Quinoa, beans, veggies, herbs, feta, nuts, protein + olive oil, lemon juice, garlic, salt & pepper for a high-protein quinoa salad.
Place the quinoa in a fine-mesh strainer and rinse it under cold running water for a minute to remove the bitter coating.
In a medium-sized saucepan, combine the rinsed quinoa and 2 cups of water or vegetable broth. Bring to a boil, then reduce the heat to low, cover, and simmer for about 15 minutes or until the liquid is absorbed and the quinoa is fluffy. Remove from heat and let it cool.
Cook your protein of choice (e.g., grill the chicken, pan-fry tofu, or cook tempeh according to your preference). Season it with salt and pepper and set it aside to cool before slicing or dicing it.
In a small bowl, whisk together the olive oil, lemon juice or vinegar, minced garlic, salt, and pepper until well combined. Set aside.
In a large mixing bowl, combine the cooked and cooled quinoa, beans, diced vegetables, chopped herbs, crumbled feta cheese (if using), and chopped nuts or seeds.

☆ ☆ ☆

» **Problems to work on**
[A] Answer from the quinoa salad recipe:
(i) For how long should the quinoa be rinsed under cold running water?
(ii) About how long does the quinoa simmer?
(iii) Which ingredients are whisked together in the small bowl?
[B] Duplicate the quinoa salad recipe word for word from "In a medium-sized" to "nuts or seeds.".
[C] Decide whether each statement agrees with the quinoa salad recipe. Answer yes or no, and quote the words that settle it.
(i) The quinoa simmers uncovered.
(ii) The cooked protein is sliced while still hot.
(iii) Feta cheese is optional in the salad.
These lines have no part in the work.

» **Stored items**
☆ ☆ ☆

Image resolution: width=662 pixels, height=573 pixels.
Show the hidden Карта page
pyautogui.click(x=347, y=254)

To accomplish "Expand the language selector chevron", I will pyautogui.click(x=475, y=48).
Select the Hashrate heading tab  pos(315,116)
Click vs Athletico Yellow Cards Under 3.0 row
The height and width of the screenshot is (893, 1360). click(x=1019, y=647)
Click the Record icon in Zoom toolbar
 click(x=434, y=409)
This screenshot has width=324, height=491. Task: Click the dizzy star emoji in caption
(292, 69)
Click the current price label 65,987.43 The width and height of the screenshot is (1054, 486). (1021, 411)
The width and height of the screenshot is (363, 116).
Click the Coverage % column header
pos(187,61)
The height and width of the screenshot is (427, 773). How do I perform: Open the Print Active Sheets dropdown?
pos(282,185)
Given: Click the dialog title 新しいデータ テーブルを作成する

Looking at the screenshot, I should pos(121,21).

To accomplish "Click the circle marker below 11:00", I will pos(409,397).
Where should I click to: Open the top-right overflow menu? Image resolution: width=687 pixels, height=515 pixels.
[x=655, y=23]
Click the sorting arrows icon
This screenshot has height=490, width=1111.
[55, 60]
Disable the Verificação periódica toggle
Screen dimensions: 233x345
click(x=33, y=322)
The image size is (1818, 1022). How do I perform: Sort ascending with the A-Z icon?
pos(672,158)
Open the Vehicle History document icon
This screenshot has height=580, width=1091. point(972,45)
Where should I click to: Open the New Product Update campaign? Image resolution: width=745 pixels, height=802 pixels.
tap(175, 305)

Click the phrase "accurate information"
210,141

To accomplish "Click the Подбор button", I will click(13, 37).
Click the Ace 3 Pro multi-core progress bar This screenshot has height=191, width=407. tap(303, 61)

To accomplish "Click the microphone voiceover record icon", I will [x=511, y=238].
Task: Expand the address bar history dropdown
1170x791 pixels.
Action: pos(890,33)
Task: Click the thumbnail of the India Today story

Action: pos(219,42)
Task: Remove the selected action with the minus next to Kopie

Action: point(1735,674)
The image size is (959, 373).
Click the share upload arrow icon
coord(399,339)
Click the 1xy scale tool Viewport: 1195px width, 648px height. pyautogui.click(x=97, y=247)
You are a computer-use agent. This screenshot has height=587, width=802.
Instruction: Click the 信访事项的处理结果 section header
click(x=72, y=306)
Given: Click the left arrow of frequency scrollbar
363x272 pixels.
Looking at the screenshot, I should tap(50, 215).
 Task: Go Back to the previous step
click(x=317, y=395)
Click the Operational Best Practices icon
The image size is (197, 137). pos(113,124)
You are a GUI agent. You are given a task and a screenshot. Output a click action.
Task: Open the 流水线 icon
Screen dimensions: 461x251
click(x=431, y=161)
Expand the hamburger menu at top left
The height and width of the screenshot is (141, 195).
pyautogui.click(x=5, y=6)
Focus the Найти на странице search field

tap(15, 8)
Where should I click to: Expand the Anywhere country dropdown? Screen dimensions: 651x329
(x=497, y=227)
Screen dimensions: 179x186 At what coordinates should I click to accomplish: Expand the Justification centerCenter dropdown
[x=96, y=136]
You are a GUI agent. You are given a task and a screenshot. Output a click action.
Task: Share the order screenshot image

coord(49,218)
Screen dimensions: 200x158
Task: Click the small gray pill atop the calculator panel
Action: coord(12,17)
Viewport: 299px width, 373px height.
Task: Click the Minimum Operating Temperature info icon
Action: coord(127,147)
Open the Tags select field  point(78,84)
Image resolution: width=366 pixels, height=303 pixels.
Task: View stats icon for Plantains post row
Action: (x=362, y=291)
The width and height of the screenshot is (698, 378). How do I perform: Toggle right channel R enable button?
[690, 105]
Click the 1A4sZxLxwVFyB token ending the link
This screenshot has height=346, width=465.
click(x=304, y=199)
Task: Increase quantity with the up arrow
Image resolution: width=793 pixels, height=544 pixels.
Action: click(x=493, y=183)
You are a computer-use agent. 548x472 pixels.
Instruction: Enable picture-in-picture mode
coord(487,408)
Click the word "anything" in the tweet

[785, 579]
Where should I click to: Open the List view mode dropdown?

☆ ☆ ☆

» **Your written answers**
[A]
(i) A minute.
(ii) About 15 minutes, or until the liquid is absorbed and the quinoa is fluffy.
(iii) The olive oil, lemon juice or vinegar, minced garlic, salt, and pepper.

[B]
In a medium-sized saucepan, combine the rinsed quinoa and 2 cups of water or vegetable broth. Bring to a boil, then reduce the heat to low, cover, and simmer for about 15 minutes or until the liquid is absorbed and the quinoa is fluffy. Remove from heat and let it cool.
Cook your protein of choice (e.g., grill the chicken, pan-fry tofu, or cook tempeh according to your preference). Season it with salt and pepper and set it aside to cool before slicing or dicing it.
In a small bowl, whisk together the olive oil, lemon juice or vinegar, minced garlic, salt, and pepper until well combined. Set aside.
In a large mixing bowl, combine the cooked and cooled quinoa, beans, diced vegetables, chopped herbs, crumbled feta cheese (if using), and chopped nuts or seeds.

[C]
(i) No: "reduce the heat to low, cover, and simmer"
(ii) No: "set it aside to cool before slicing or dicing it"
(iii) Yes: "crumbled feta cheese (if using)"